_WHAT IS NEEDED_
Recast the stretch from the line containing "The width and" through the end of the records as a Markdown table with the columns Row and Line, skipping blank lines and leaving out the pictures.

_RECORDS TO USE_
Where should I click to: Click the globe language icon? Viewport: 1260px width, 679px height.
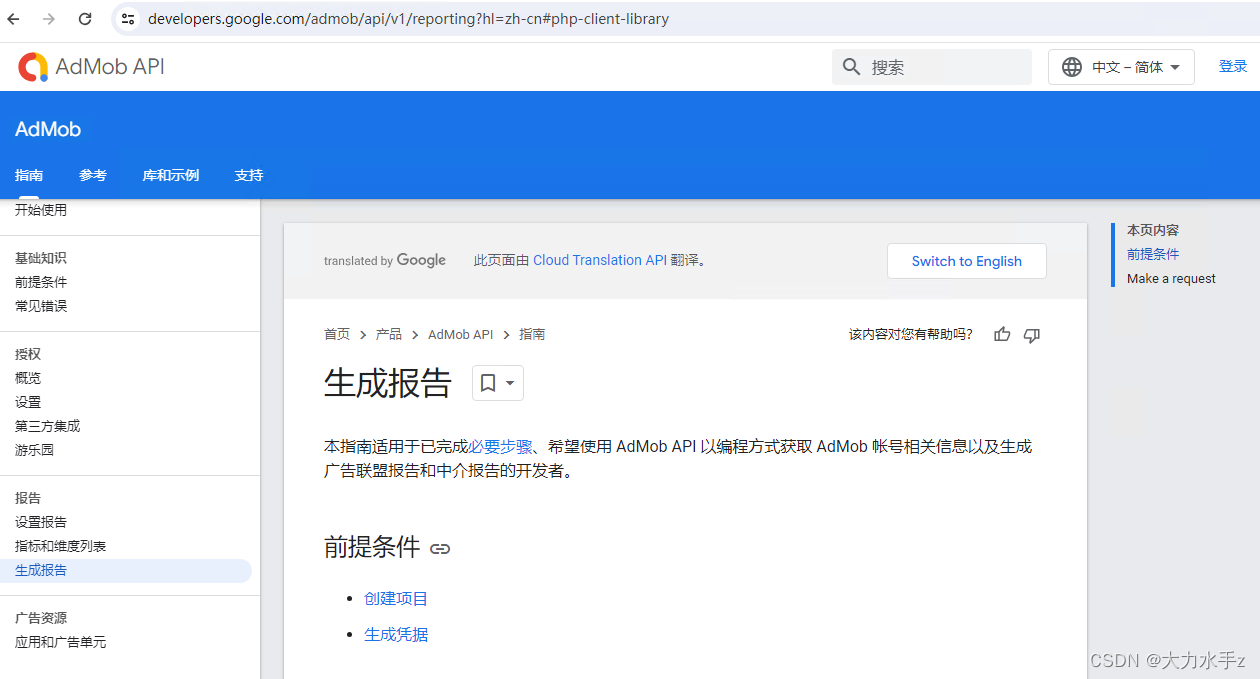tap(1072, 67)
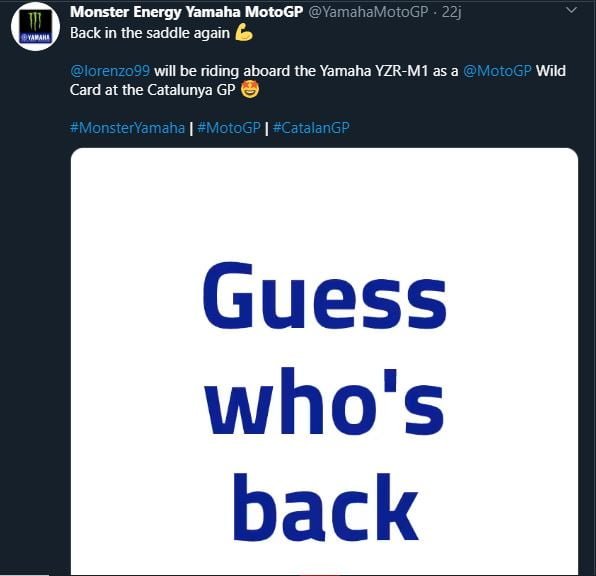Image resolution: width=596 pixels, height=576 pixels.
Task: Click the "Card at the Catalunya GP" text
Action: pos(153,90)
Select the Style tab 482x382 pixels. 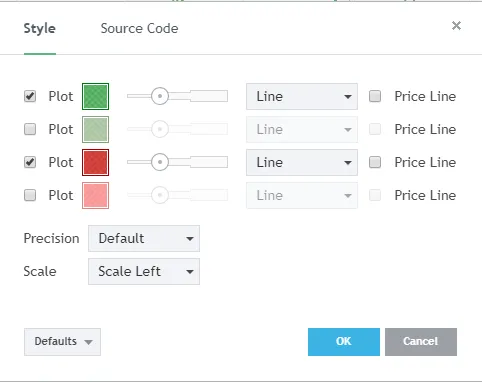[40, 28]
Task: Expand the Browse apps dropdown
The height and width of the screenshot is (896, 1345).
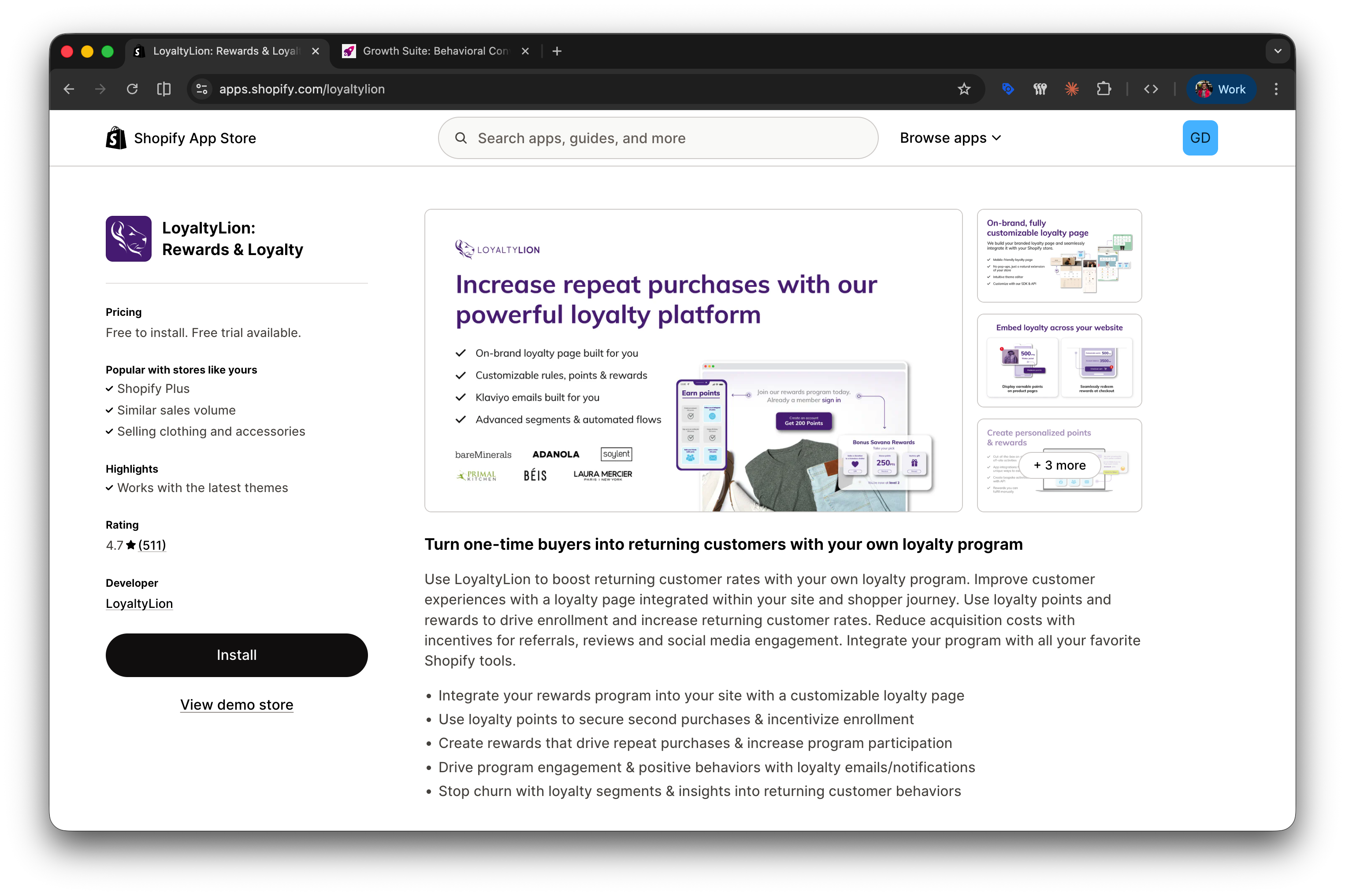Action: click(950, 138)
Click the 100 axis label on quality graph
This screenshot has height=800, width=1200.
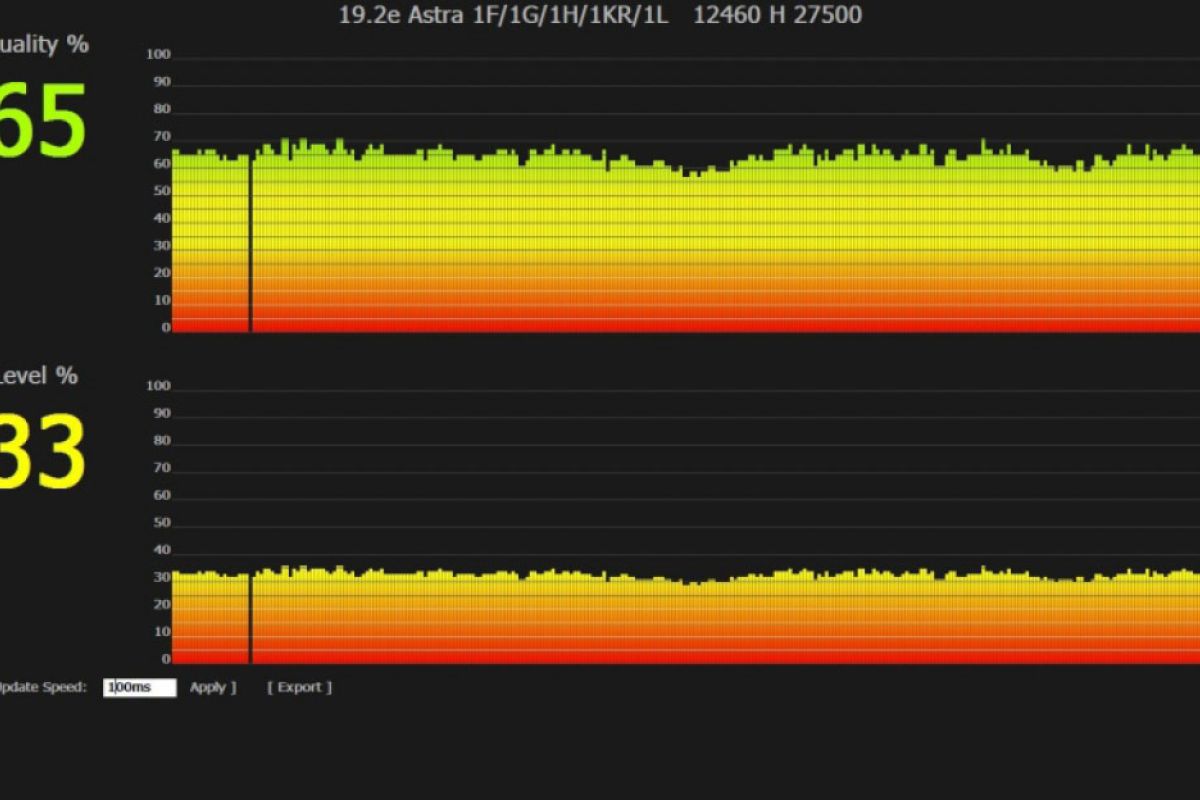(158, 54)
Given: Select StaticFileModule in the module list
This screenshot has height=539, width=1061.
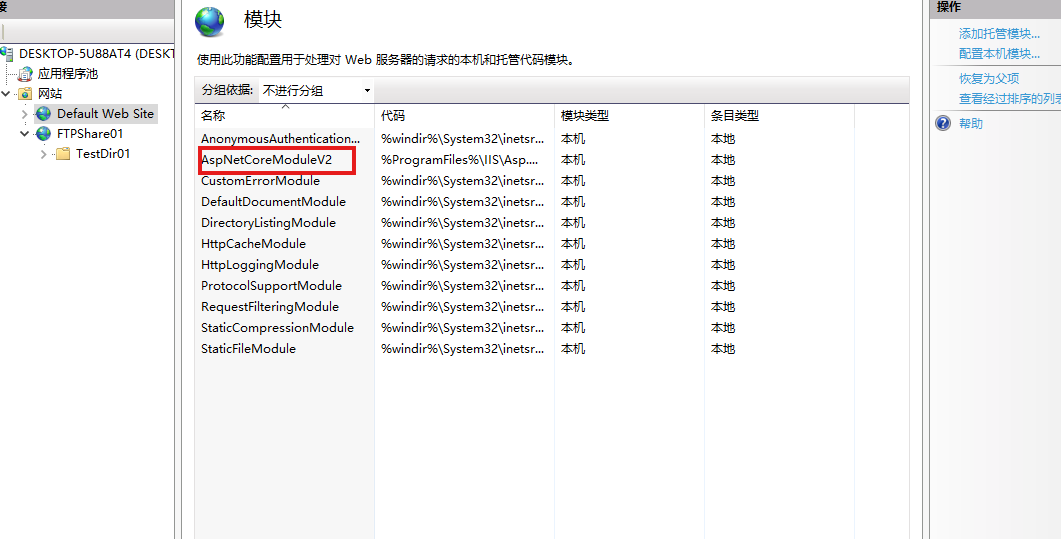Looking at the screenshot, I should coord(248,349).
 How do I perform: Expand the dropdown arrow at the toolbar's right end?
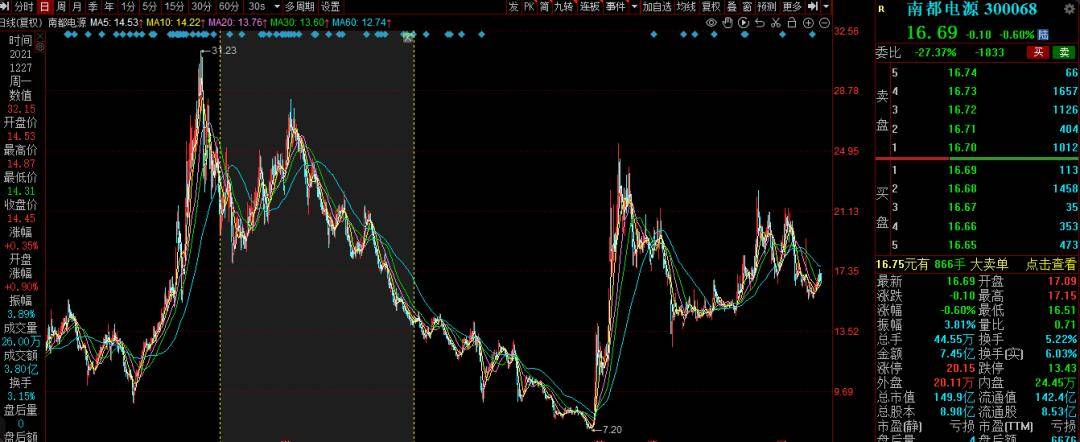(826, 6)
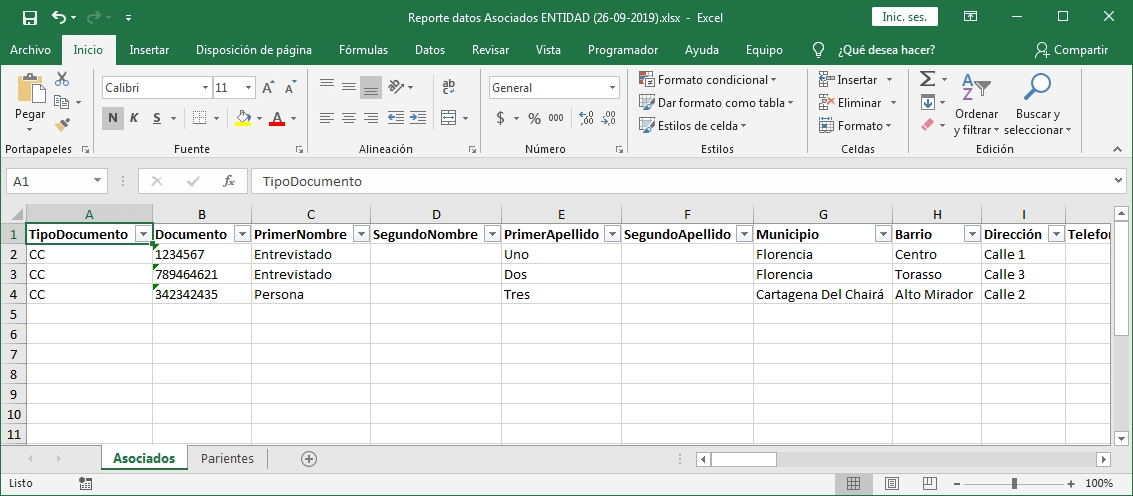
Task: Click the yellow fill color swatch
Action: (243, 118)
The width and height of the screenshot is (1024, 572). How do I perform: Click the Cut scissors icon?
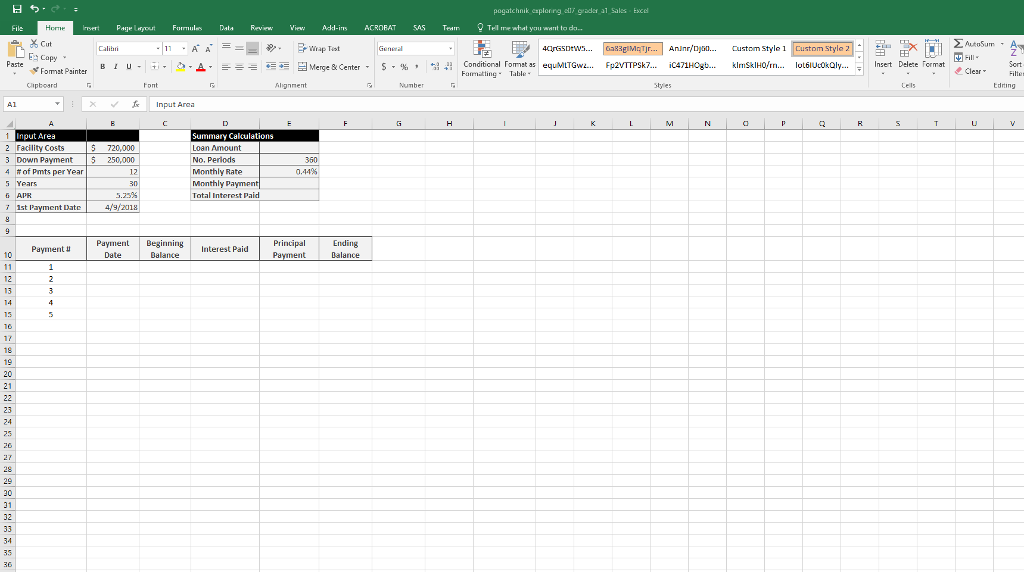[33, 45]
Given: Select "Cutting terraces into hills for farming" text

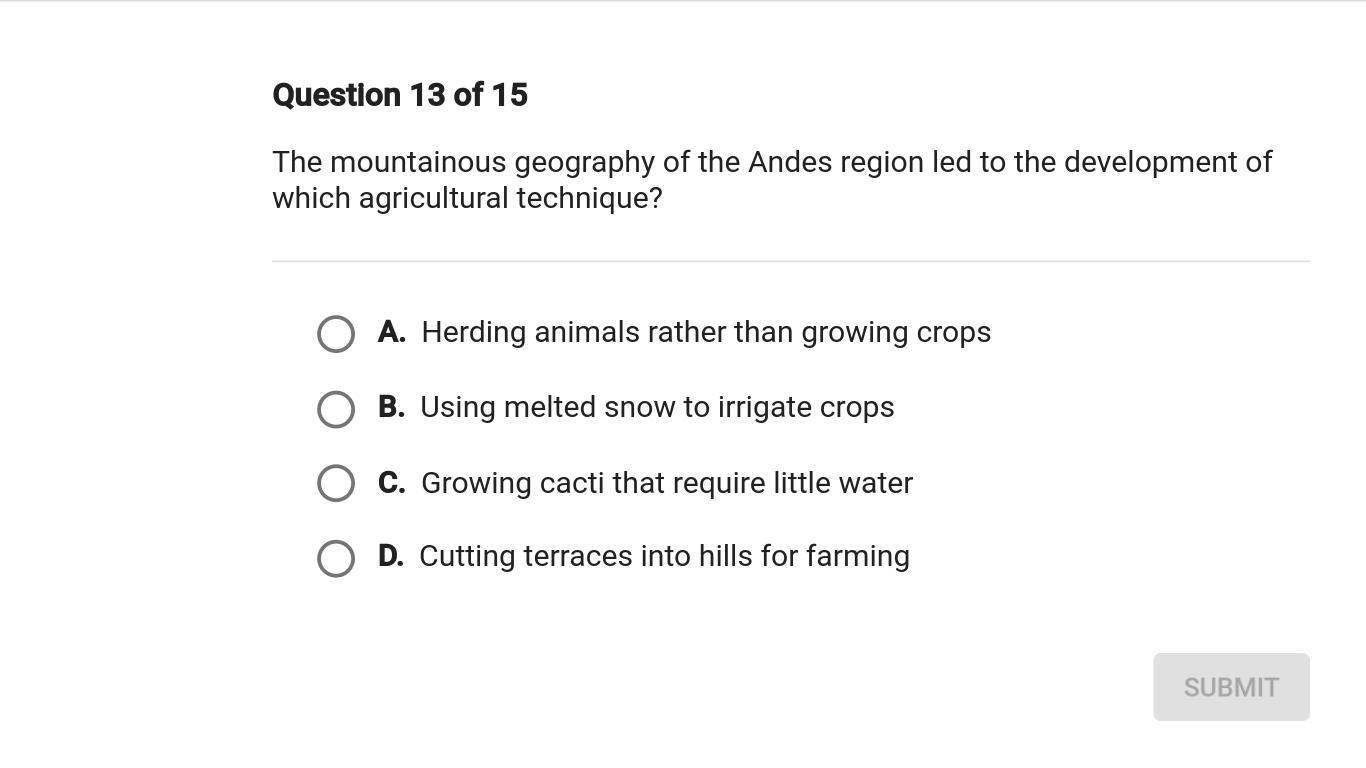Looking at the screenshot, I should (x=664, y=556).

_THE ANSWER_
| Row | Line |
|---|---|
| 1 | The width and height of the screenshot is (1024, 572). How do I perform: Click the Cut scissors icon? |
| 2 | [33, 45] |
| 3 | Given: Select "Cutting terraces into hills for farming" text |
| 4 | Looking at the screenshot, I should (x=664, y=556). |